In 2023 the retailer’s catalog became too large for Agrawal and his team to collect information manually, so they built an AI tool to do it for them. It became the foundation for Amazon’s Catalog AI system.
After gathering information about products from around the Web, Catalog AI uses large language models to update Amazon listings with missing information, correct errors, and rewrite titles and product specifications to make them clearer for the customer, Agrawal says.
The company expects the AI tool to increase sales this year by US $7.5 billion, according to a Fox News report in July.
Finding purpose at IEEE
Since Agrawal joined IEEE last December, he has been elevated to senior member and has become an active volunteer.

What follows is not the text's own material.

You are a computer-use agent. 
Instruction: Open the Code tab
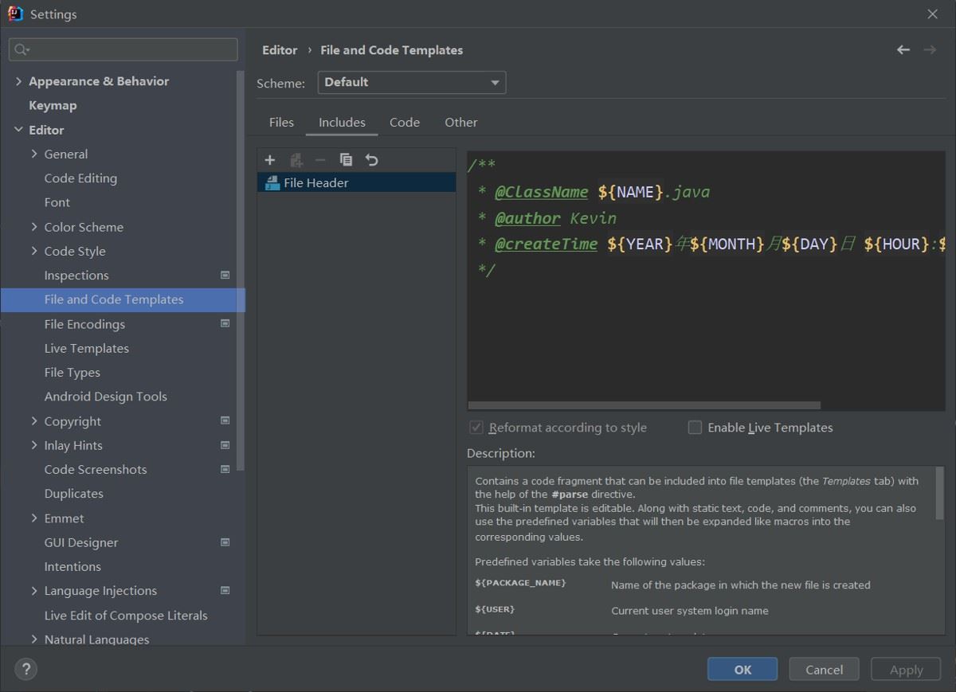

“Being part of IEEE has opened doors for collaboration, mentorship, and professional growth,” he says. “IEEE has strengthened both my technical knowledge and my leadership skills, helping me progress in my career.”
Agrawal is the social media chair of the IEEE Seattle Section. He is also vice chair of the IEEE Computational Intelligence Society.
He was a workshop cochair for the IEEE New Era AI World Leaders Summit, which was held from 5 to 7 December in Seattle. The event brought together government and industry leaders, as well as researchers and innovators working on AI, intelligent devices, unmanned aerial vehicles, and similar technologies. They explored how new tools could be used in cybersecurity, the medical field, and national disaster rescue missions.
Agrawal says he stays up to date on cutting-edge technologies by peer-reviewing 15 IEEE journals.
“The organization plays a very important role in bringing authenticity to anything that it does,” he says. “If a journal article has the IEEE logo, you can believe that it was thoroughly and diligently reviewed.”